10 de octubre 2002 - 00:00

Avatares

• El partido entre Argentina y Francia por el Mundial de Voleibol de anoche puso en peligro el quórum para el juicio político.A las 20.30 cuando finalizó la sesión especial por el CER y el pago de deudas con bonos, Eduardo Camaño dio media hora de descanso hasta que comenzara la sesión ordinaria, con la intención de apurar el rechazo del proceso contra el máximo tribunal. Algunos legisladores se quedaron cerca de las bancas, pero a medida que se acercaba el inicio del match, el éxodo se hizo más que evidente. Humberto Roggero intentó contener la diáspora: «Muchachos, no se vayan», clamaba con desesperación y sin demasiado éxito. Sin diputados en el recinto, crecían las chances de que se postergara la sesión por la Corte hasta hoy a la mañana. Con esta idea en mente, hasta Elisa Carrió -una de las aspirantes a verdugo del noneto de magistrados- mostró una ignorada afición por los deportes y se retiró de las adyacencias del hemiciclo para seguir las alternativas por cuartos de final del Mundial de Voleibol.

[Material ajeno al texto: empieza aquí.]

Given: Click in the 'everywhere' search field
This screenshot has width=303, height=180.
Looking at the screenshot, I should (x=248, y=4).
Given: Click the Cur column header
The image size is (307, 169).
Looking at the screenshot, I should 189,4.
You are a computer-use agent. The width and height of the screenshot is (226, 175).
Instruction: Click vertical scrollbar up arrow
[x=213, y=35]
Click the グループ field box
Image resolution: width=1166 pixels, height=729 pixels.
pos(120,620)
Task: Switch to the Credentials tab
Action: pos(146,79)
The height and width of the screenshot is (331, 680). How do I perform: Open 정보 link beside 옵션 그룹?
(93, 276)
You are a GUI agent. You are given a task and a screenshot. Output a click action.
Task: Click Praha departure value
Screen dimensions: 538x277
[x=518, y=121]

• El bloque oficialista, de todos modos, trató de sacar provecho de la demora, gracias a una estrategia mediática. Roggero y compañía pensaban que la sesión nocturna obligaría a dar las acusaciones y cargos contra Julio Nazareno, Eduardo Moliné O'Connor, Guillermo López, Adolfo Vázquez, Antonio Boggiano, Augusto Belluscio, Gustavo Bossert, Enrique Petracchi y Carlos Fayt, durante la madrugada. «Mientras la gente duerme, que hable Carrió y castigue a los jueces», parecían divertirse los diputados más leales al gobierno y hasta los menemistas. «A la mañana, cuando se levanten, escucharán las defensas», seguían en tono jocoso.

El presidente de la Comisión de Juicio Político, Sergio Acevedo, aprovechó que los «movileros» coparon desde temprano el Salón de Pasos Perdidos para insistir con las acusaciones contra los 9 ministros de la Corte Suprema, delante de cámaras y micrófonos. Con bajo perfil, el diputado que se reporta políticamente a Néstor Kirchner imaginaba hasta último momento un eventual fracaso de la sesión o, al menos, la decapitación de algunos de los miembros de la Corte, en especial, Nazareno o Belluscio.

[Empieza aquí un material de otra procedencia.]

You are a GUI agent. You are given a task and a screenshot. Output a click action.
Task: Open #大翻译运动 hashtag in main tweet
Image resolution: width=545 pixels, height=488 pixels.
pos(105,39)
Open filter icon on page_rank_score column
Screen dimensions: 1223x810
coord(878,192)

• El peronismo trató de asegurarse el quórum haciendo jurar a los nuevos diputados, el porteño Diego Santilli y el pampeano Nicolás Fernández, en la sesión especial previa al juicio a la Corte. Santilli, que viene de desempeñarse como director del Banco Ciudad, arrastró un grupo de amigos hasta la Cámara baja. Se acercaron a saludarlo desde Christian Ritondo (vice de Interior) hasta el senador de Fuerza Republicana, Pablo Walter, pasando por el belicista Jorge Srur, Emilio Monzó y hasta el periodista deportivo Fernando Niembro. No faltó, por supuesto, la esposa del flamante diputado, Nancy Pazos. Santilli, que estrenó banca en una jornada histórica, prometió abstenerse de votar en el juicio político porque no había tenido tiempo de estudiar los dictámenes de acusación y los 3 de absolución.